In Will Ferrell’s hilarious “Anchorman” one of the character’s claims that 60% of the time his favourite cologne “works every time”.
In response, Ron “Anchorman” Burgundy retorts on his and the viewers’ behalf that that statistic “doesn’t make any sense”.
Of course that particular factoid was used purely for comedic purpose, but statistics never fail to throw up the occasional absurdity.
I was reminded of the potential data has to bamboozle when presented with the British Population Survey’s “Marketing Channel Trends” report recently.
In it, the response rate to different marketing materials is presented.
Direct mail or “leaflets through the door” scores highest with about 7% of those polled phoning a call centre or visiting a website after receiving direct mail, significantly higher than television (4%), the internet (4%) and radio (4%).

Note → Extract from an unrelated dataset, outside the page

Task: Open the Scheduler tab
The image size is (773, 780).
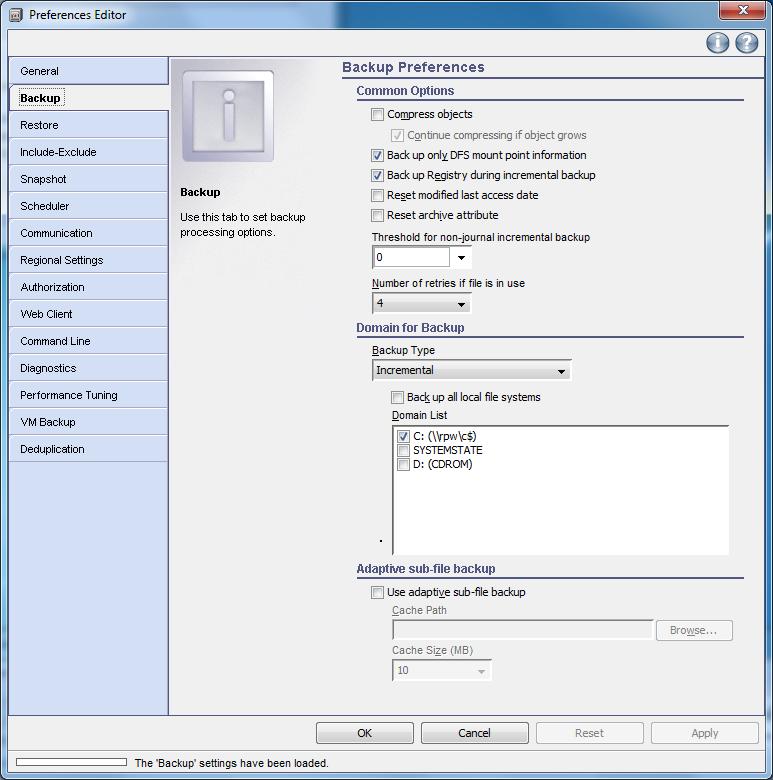Action: (88, 206)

The report also gauged consumers’ willingness to receive different marketing materials.
And it is in this data lies the contradiction, just a quarter think that it is acceptable for brands to communicate to them via leaflets, while television communication (46%), newspapers and magazines (34%) and radio (30%) are deemed the most acceptable marketing channels.
Not quite as indecipherable as the claim made about Sex Panther cologne but a little puzzling.

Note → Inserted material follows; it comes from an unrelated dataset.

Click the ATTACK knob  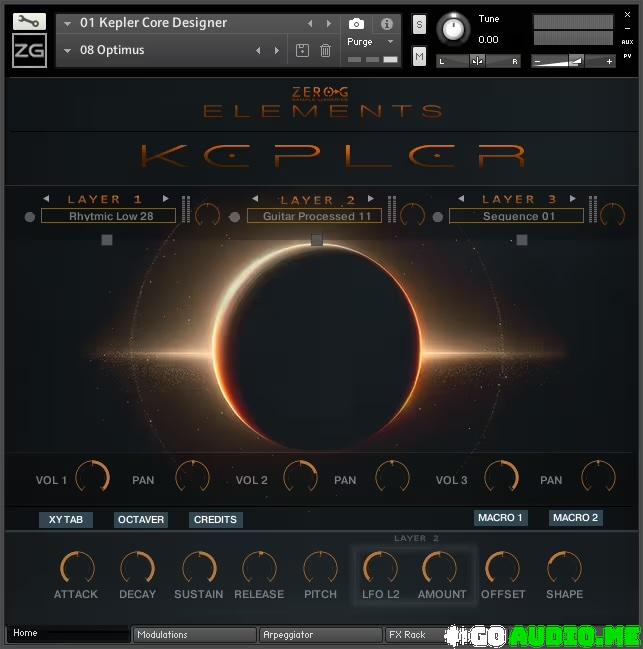[x=76, y=568]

The message for marketers seems to be – direct mail works but don’t expect consumers to like it.
But on the sunnier side, it underlines the giant strides made in targeting and analytics that puts mail through the letterboxes of the potentially more receptive.
It would be no bad thing if those deeming mail unacceptable remained constant as long as response rates continue to impress.
Direct marketers should accept that their work might be unloved but it is effective.